Turning my attention away from the South African music industry to the term “fan,” which is probably derived from the word “fanatic”, I must say that I'm intrigued by @Mignon_Devitt and the need she felt to defend her idol Snotkop from what she considered my terrible attack on him—in a post I wrote four years ago. She went through a lot of trouble, first by searching for a way to contact me, finding me on Twitter, following me on Twitter, asking me to follow her on Twitter, and then writing her tweet in which she linked to my—apparently—offending blog post, and tagged both myself and her idol @Snotkop_Henning, and then afterwards sending me a series of messages.

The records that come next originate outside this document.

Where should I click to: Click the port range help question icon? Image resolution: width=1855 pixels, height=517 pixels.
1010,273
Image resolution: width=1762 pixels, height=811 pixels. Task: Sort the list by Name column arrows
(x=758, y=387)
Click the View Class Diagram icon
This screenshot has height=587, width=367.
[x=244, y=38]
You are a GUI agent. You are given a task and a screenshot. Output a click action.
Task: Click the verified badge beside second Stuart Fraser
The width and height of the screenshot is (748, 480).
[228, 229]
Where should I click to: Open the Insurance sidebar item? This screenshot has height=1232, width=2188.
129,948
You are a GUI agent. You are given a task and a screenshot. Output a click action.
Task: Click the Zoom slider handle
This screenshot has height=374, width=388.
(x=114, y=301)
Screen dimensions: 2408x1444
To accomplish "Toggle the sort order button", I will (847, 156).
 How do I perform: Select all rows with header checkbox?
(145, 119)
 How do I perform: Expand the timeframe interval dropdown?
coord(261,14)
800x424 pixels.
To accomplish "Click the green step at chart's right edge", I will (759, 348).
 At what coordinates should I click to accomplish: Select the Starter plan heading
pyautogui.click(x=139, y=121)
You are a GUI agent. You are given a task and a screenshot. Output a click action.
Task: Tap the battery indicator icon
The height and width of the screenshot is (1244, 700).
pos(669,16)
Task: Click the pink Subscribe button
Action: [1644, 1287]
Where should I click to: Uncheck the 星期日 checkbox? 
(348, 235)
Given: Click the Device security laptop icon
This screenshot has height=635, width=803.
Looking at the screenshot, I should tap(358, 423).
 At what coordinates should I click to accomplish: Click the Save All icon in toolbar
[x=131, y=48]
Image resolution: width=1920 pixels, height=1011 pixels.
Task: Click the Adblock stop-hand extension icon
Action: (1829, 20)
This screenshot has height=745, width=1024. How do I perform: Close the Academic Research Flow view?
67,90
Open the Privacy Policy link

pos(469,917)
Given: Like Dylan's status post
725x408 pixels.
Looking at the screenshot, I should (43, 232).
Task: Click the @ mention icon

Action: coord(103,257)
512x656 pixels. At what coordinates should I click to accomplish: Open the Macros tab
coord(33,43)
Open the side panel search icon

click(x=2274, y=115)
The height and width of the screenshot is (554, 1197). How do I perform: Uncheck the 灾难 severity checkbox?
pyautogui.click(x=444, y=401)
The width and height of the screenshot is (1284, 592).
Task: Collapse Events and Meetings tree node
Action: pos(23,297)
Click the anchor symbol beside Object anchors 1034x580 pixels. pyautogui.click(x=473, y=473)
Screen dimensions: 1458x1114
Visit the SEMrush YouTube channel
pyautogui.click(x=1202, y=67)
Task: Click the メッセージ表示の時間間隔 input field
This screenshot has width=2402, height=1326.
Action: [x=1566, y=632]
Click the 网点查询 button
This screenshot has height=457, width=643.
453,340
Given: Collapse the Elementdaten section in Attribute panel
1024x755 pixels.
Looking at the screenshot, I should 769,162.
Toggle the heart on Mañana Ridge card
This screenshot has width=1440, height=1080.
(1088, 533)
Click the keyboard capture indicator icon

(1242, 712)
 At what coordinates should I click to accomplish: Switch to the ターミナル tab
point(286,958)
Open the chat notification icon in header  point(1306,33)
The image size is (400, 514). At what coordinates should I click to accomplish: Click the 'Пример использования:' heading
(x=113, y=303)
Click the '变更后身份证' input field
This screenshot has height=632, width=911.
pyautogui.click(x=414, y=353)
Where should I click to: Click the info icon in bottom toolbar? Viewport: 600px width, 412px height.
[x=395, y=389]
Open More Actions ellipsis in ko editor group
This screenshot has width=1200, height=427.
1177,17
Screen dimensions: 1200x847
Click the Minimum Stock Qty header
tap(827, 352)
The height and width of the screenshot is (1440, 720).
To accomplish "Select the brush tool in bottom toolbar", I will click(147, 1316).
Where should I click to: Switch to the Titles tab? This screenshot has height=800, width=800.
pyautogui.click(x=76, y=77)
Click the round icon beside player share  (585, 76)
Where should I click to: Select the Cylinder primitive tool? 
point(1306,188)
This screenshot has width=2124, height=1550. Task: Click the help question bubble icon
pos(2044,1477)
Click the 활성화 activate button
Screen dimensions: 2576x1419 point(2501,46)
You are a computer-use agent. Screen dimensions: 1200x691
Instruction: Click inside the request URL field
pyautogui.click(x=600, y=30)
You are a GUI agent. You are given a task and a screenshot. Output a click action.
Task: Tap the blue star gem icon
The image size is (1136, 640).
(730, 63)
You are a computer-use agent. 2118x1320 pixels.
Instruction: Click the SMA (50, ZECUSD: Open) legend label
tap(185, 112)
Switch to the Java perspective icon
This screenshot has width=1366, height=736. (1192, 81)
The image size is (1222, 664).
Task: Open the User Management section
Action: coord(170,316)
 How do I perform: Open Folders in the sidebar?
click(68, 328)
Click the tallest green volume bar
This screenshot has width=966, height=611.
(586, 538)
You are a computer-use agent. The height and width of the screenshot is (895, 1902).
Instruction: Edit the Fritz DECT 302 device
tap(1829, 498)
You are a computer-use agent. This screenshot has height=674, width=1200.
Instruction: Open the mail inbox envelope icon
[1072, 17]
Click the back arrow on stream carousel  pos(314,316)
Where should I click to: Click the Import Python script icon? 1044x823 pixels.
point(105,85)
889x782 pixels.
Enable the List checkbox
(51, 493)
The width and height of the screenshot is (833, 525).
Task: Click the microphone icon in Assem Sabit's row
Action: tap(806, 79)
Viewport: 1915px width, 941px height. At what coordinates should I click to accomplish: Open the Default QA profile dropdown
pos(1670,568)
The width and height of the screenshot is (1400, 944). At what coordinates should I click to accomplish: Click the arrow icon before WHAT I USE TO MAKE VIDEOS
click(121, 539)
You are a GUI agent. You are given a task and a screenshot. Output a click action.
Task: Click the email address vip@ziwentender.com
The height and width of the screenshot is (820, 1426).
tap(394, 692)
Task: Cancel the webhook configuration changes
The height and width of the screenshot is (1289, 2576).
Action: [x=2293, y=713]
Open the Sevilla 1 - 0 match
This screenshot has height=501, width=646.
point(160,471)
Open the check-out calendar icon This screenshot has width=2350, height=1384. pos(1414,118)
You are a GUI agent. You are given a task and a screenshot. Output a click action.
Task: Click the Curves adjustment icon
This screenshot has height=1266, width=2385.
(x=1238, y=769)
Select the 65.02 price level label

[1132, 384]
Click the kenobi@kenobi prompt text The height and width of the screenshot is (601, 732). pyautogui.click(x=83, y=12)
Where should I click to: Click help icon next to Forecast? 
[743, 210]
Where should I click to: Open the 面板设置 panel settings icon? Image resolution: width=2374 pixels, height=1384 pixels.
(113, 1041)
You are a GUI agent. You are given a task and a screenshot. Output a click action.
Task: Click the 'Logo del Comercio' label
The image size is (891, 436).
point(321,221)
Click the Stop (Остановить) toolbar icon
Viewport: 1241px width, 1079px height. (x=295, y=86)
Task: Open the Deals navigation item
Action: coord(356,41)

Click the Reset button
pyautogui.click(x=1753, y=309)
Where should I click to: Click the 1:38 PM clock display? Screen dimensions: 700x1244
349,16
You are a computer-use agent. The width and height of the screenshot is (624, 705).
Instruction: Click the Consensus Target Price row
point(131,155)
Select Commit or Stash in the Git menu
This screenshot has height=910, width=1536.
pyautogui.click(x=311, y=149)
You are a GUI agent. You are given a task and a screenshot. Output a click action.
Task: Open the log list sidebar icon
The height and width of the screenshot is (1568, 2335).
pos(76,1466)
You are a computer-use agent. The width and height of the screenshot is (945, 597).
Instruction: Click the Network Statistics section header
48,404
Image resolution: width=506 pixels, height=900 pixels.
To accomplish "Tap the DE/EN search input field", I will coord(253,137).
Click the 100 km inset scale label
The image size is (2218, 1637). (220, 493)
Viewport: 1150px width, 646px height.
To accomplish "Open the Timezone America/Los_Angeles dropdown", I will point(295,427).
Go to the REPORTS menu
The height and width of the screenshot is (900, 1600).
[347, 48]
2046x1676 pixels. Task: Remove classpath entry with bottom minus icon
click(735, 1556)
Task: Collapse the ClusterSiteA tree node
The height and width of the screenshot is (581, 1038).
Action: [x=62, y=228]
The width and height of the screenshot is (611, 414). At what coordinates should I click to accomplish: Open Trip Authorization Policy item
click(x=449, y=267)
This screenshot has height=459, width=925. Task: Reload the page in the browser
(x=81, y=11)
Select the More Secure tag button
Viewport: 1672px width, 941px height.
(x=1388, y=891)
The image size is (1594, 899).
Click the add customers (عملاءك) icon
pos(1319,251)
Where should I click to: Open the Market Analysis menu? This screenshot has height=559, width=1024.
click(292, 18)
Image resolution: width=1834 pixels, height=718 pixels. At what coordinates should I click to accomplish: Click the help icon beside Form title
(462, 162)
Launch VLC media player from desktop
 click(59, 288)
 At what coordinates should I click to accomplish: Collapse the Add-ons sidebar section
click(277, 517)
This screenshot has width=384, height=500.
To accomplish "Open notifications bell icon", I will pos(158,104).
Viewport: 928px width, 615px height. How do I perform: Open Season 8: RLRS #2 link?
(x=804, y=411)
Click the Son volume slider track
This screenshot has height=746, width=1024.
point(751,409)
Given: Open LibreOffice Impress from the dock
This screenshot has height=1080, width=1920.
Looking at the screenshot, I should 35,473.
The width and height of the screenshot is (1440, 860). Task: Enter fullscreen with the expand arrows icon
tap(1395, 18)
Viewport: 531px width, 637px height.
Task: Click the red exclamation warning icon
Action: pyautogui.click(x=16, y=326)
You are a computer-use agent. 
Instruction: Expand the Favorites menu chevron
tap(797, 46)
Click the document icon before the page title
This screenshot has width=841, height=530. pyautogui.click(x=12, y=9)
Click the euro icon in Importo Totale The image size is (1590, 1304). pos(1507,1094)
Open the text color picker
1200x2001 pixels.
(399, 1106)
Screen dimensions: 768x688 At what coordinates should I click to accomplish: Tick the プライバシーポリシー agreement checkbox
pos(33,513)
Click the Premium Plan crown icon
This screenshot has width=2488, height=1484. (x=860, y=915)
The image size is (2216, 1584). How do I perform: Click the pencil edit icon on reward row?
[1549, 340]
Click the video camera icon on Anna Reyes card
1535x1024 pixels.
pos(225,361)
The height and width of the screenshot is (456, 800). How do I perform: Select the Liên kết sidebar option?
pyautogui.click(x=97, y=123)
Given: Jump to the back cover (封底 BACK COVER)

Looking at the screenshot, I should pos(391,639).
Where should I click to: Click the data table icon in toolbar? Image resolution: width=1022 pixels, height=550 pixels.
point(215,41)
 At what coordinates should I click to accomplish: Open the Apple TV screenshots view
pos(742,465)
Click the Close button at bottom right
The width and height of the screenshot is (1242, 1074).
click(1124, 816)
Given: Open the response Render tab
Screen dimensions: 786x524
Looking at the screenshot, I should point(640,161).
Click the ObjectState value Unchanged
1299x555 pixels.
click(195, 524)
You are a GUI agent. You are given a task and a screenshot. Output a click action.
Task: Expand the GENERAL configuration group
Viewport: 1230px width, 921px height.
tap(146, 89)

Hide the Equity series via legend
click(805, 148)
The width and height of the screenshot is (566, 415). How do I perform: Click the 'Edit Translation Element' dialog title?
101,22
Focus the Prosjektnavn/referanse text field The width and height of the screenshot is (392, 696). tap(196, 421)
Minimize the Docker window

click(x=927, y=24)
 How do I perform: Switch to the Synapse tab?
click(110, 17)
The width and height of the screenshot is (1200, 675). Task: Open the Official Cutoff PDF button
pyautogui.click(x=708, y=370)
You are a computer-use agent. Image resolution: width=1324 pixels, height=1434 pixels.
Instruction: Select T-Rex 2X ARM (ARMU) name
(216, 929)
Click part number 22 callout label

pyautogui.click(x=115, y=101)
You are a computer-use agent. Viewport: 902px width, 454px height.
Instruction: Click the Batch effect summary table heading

By tagging her idol @Snotkop_Henning in her tweet, I'm assuming she hopes that he will read it, that her intention is to impress him, to prove to him her devotion and loyalty, and how she's got his back—protecting his honour against this random blogger that wrote something about him in 2010.

I wonder if she did impress him. Or if he is oblivious to her. If he is such a hot shot artist with thousands of fans, he might be too busy—i.e. actually have a life—to read every little tweet about him. I'm pondering whether this is a case of a parasocial relationship, in which the fan has an imagined belief that they have a special bond with their idol, but it is actually a one-sided crush that may lead to Celebrity Worship Syndrome.

Also, I'm not sure if CALL ME CRAZY!! @Mignon_Devitt's attempt to call me out on Twitter in order to protect her idol Snotkop will have the desired effect. Her tweet just caused more people to read what I wrote, and what I wrote about was the lack of originality in Afrikaans music and I pointed out how Snotkop—in his own words—“take songs and translate them into Afrikaans.” Not only does he make Afrikaans covers of international bands such as The Offspring, but he also copies melodic parts from other songs for use in his songs, such as using parts of Suzanne Vega's “Tom's Diner” in his “Shut up en soen my.” Now more people who did not know that Snotkop “take[s] songs and translate them into Afrikaans” will read about him and my opinion on mainstream Afrikaans music's lack of originality. Because the Internet gives priority to sites that have links to it, @Mignon_Devitt has now made my blog-post more popular, which means more traffic will be directed to my page when they do an Internet search for “Snotkop”.

I have sympathy for CALL ME CRAZY!! @Mignon_Devitt—I have been quite smitten with a musician many years ago too. I “met” the Afrikaans cabaret diva Amanda Strydom on two occasions. The first time, I took a CD to be signed by her after a concert and when I got to the front of the line I was so awed to be in her presence that I couldn't even say my name. The second time I saw her after a show, I gave her some of my poetry naively thinking that she would be so impressed that she would turn them into songs, and I blurted out one of the most unoriginal things one could say as a fan: “I am your biggest fan!” To this day I am embarrassed to have acted like that. Thankfully I'm sure Amanda Strydom has forgotten about my silly behaviour—purely because so many other fans have uttered those same unoriginal words.

So CALL ME CRAZY!! @Mignon_Devitt, I empathise, and I'm sure I'd be offended too if someone said that Amanda Strydom doesn't have much of a voice. (Luckily for me and other Amanda Strydom fans such an accusation is unfounded.) I do apologise if my post caused you distress, but I also have the right to my opinion, just as you have the right to say that what I wrote is “shit.” May Snotkop realises what a wonderful, devoted, loyal fan he has in you.

By the way, I have nothing against Snotkop. He looks like a cool dude. And in all honesty, I haven't heard much (hardly any) of his music since I wrote that post in 2010. Maybe his music is more original and less superficial four years later. I don't know. I'm not a fan, so I'm not following his musical evolution.